Personal information
- Born: 1871 Graz, Austria-Hungary
- Died: 1952 (aged 80–81) West Germany

Figure skating career
- Country: Germany

Medal record
Representing Germany
Men's Figure skating
World Championships
| Gold medal – first place | 1896 St. Petersburg | Men's singles |
| Gold medal – first place | 1906 Munich | Men's singles |
| Silver medal – second place | 1901 Stockholm | Men's singles |
| Silver medal – second place | 1908 Troppau | Men's singles |
| Bronze medal – third place | 1898 London | Men's singles |
| Bronze medal – third place | 1907 Vienna | Men's singles |
European Championships
| Silver medal – second place | 1901 Vienna | Men's singles |
| Silver medal – second place | 1907 Vienna | Men's singles |
| Silver medal – second place | 1909 Budapest | Men's singles |
| Bronze medal – third place | 1895 Budapest | Men's singles |
German Championships
| Gold medal – first place | 1895 Bonn | Men's singles |
| Gold medal – first place | 1896 Darmstadt | Men's singles |
| Gold medal – first place | 1909 Munich | Men's singles |

= Gilbert Fuchs =

German figure skater

Gilbert Fuchs (1871–1952) was a German figure skater who won the first World Figure Skating Championships, held in St. Petersburg, Russia, in 1896. He recaptured the world title ten years later in Munich.

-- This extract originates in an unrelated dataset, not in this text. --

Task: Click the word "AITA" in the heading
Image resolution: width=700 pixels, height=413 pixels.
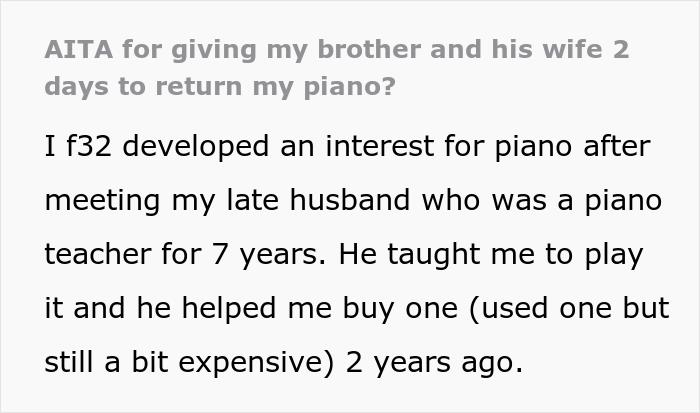Action: click(79, 50)
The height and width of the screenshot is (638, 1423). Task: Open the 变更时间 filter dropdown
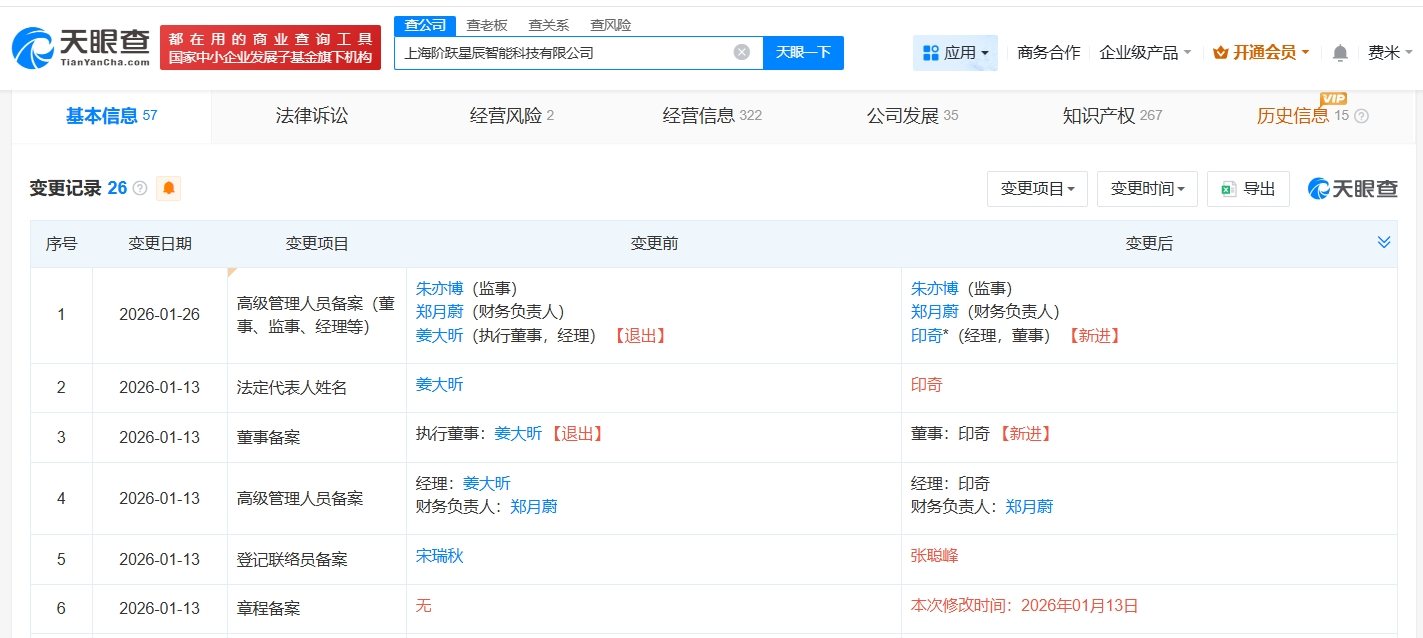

Relations with his constant rival Ulrich Salchow were strained. In 1906, Salchow did not compete in Fuchs' hometown of Munich, because he expected that he would be judged unfairly. Likewise, Fuchs did not participate in the 1908 Olympics as he felt the judges favored Salchow. Only once did Fuchs place higher in a competition than Salchow, at the 1901 Europeans in Vienna; he did not win the event, however, finishing in second place to Gustav Hügel of Austria.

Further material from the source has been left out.